The application of FIN 46, FIN 46-R and AcG-15 has not had any impact on
the Company's consolidated financial statements.
Based on appraisals by independent helicopter valuation companies as at
April 30, 2005, the estimated fair market value of the aircraft leased
from VIEs was $169.6 million as at April 30, 2005 (2004 -
$245.3 million). The Company has provided junior loans and loans
receivable in connection with operating leases with these VIEs. The
Company's maximum exposure to loss related to the junior loans and
loans receivable as a result of its involvement with the VIEs was
$13.0 million as at April 30, 2005 (2004 - $18.8 million).

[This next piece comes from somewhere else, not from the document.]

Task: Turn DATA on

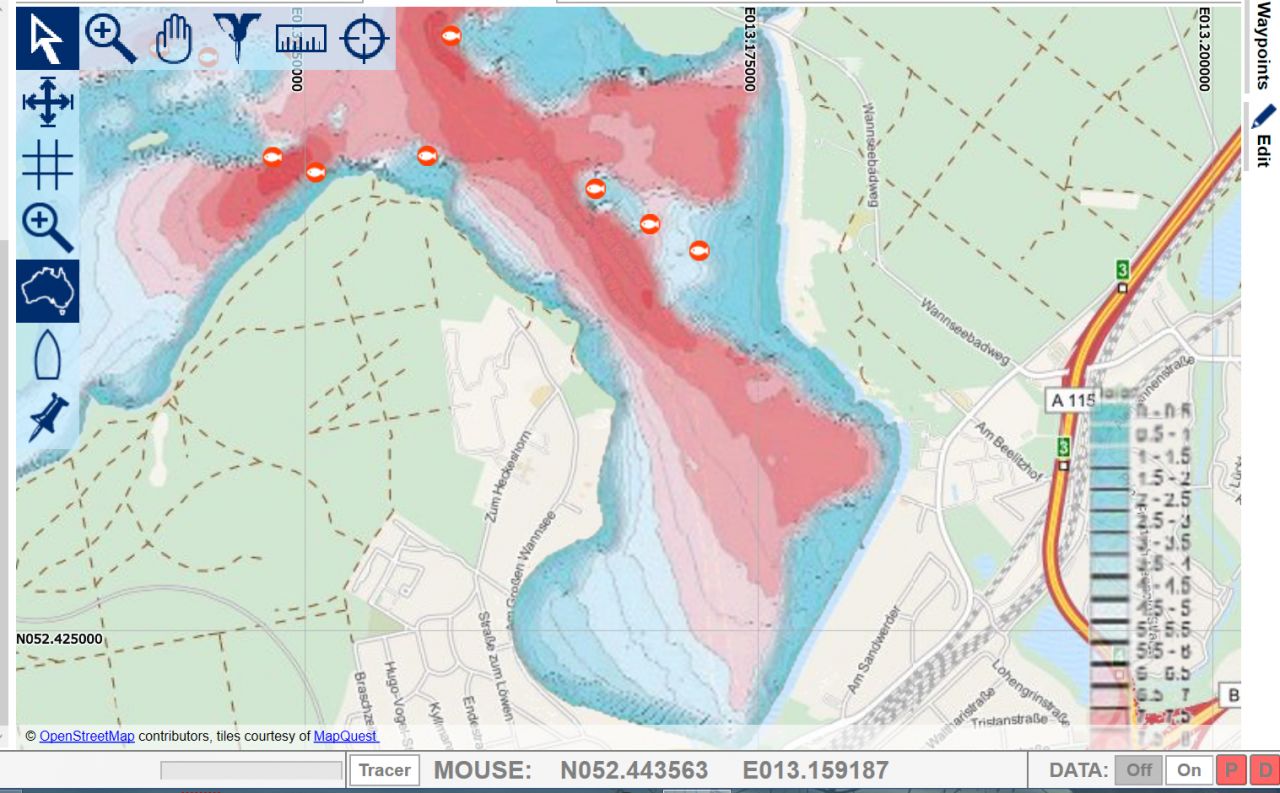Action: click(x=1189, y=770)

-------------------------------------------------------------------------
-------------------------------------------------------------------------
6. Acquisitions
On August 17, 2004, the Company acquired 100% of the shares of Multifabs
Survival Ltd. ("Multifabs"), an Aberdeen based company specializing in
the production of cold water survival suits for military forces,
emergency services and offshore oil and gas companies around the world,
and on September 23, 2004, a majority of the shares of Aero Turbine
Support Ltd. ("ATSL"). ATSL is an independent aircraft engine repair and
overhaul company servicing General Electric CT58/T58 and Pratt & Whitney
Canada PT6T turboshaft engines. On January 13th, 2005 the Company also
acquired the assets and capabilities of Coulson Aero Technologies Ltd.
("Coulson"), a British Columbia based helicopter component and turbine
engine maintenance repair and overhaul ("MRO") provider. The total
purchase price to acquire these companies, assets, capabilities and
associated contracts was $21.3 million, including the assumption of debt.
These acquisitions were financed through existing operating facilities.
These acquisitions were accounted for using the purchase method with
results of operations included in the consolidated financial statements
from the acquisition dates. Under the purchase method of accounting, the
total estimated purchase price was allocated to the assets acquired and
liabilities assumed based on their estimated fair market values as of the
date of the completion of the acquisition as follows.
ATSL &
Coulson Multifabs Total
-------------------------------------------------------------------------
Cash $ 860 $ 4 $ 864
Other current assets 1,780 4,730 6,510
Intangible assets(1) 1,040 6,092 7,132
Goodwill(2) 1,079 7,782 8,861
Property and equipment 2,612 1,810 4,422
Current liabilities (1,083) (2,108) (3,191)
Long-term debt - (2,498) (2,498)
Other liabilities - (670) (670)
Non-controlling interest (240) - (240)
Future income tax liabilities (337) (2,005) (2,342)
-------------------------------------------------------------------------
$ 5,711 $ 13,137 $ 18,848
-------------------------------------------------------------------------
-------------------------------------------------------------------------
(1) Of the $7.1 million of acquired intangible assets, $3.6 million was
assigned to customer contracts and relationships, $2.2 million for
patents and registered designs and $1.3 million to other intangibles.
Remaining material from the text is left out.